自分が投票するとしたら、『自信過剰ヒーロー ジシンマンマン !!』ですね。もしも投票が集まって掲載されるようになったら、ガモu ──もとい、大場つぐみさんが絵を描くのでは、と期待しているからです。
なんだ?
印刷所 止めてある
なんてこと、本当にあるんですね。マンガの中だけの話と思っていました(ん?)。
『バクマン。』以降に「柳の下」を狙って「マンガ家のマンガ」を描くくらいなら、印刷所さんの苦労をネタにしたほうが面白そう。写植職人さんの話を読んでみたい! 「インド人を右に」の誕生秘話とか(インタビューで十分な気もする)。
さて──。ここまで来て、編集長がまだ意見を曲げないことに、心底ガッカリしました。
なによりも、雄二郎の説得を評価した上で、『TRAP』を再開する時期は変えていない。これでは、亜城木夢叶をだましたことになります。せっかくの雄二郎の行動が、「オトナは汚い!」という結果になってしまう。

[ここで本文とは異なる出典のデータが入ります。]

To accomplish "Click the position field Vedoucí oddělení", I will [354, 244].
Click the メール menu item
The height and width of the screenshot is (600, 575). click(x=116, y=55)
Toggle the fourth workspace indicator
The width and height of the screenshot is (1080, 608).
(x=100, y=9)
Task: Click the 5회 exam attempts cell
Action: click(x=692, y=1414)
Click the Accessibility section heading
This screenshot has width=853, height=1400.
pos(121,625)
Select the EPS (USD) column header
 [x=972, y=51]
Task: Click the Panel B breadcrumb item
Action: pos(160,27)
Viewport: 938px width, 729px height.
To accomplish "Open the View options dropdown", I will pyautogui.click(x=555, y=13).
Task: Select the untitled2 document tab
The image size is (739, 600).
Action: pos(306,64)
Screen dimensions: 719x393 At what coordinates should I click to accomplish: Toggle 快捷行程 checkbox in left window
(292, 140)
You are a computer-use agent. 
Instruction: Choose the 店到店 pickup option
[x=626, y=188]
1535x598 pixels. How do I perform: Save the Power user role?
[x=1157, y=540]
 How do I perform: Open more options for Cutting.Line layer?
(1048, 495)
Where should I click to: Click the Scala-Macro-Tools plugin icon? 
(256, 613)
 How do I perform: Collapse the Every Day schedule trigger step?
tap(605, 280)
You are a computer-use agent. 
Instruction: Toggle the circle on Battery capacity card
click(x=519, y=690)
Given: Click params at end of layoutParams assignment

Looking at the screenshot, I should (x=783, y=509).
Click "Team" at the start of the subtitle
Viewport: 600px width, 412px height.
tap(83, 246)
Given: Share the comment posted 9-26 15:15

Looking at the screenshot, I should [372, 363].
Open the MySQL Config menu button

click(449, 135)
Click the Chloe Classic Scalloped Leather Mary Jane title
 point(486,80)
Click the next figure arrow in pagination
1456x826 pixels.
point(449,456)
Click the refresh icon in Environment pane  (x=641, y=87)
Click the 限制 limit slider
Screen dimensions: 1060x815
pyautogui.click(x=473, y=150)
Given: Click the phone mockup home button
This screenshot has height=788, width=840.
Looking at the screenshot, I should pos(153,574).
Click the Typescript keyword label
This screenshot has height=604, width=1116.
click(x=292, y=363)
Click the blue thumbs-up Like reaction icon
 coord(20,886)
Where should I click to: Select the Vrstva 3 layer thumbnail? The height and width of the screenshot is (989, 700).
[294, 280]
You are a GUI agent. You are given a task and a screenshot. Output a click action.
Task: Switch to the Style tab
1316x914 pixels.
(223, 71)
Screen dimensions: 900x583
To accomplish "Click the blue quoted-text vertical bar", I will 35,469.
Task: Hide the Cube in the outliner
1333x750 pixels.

これは、「少年マンガの編集長」としては、絶対に やってはいけないことです。社会人としてもオカシイ。
熱くならないで
編集長の態度に、雄二郎が怒りを ぶつけようとしています。その姿を見て、今さらながら気がついた。
──『KIYOSHI 騎士』の主人公・貴好って、雄二郎がモデルなのでは? 髪型といい、芯が熱いところといい、似ています。
なんだかんだ言って、福田と雄二郎は いい関係に見えるんですよね。ちょっと違うけど、悟空とベジータみたいに、けっして馴れ合わないけれど薄い仲間意識は感じている、という感じ。
港浦もまた、雄二郎と組んで良い仕事ができそうに見えました。
以前の港浦は、作家の前で「とにかくガンバレ!」と叫ぶだけの編集者に見えました。しかし、編集部での港浦は違う。どちらかと言うと慎重派で、気が弱い。服部に近い感じです。
熱血漢ですぐ熱くなる雄二郎と、慎重な港浦は、いいコンビを組めそう。ただ、編集者同士って、あんまり組んで仕事をしないようですけどね。
そんなに元気 ……
今週の「さすがシュージン!」のコーナです(マンガが違う)。
いつも冷静な判断をするシュージンだけあって、雄二郎が編集長を説得できない可能性も計算に入れている。そこまで考えて、受験勉強のことを話しているのです。受け入れたくないはずなのに……。
シュージンのことだから、受験勉強をしなくても大学に入れるかもしれませんね。──そんなに甘くない?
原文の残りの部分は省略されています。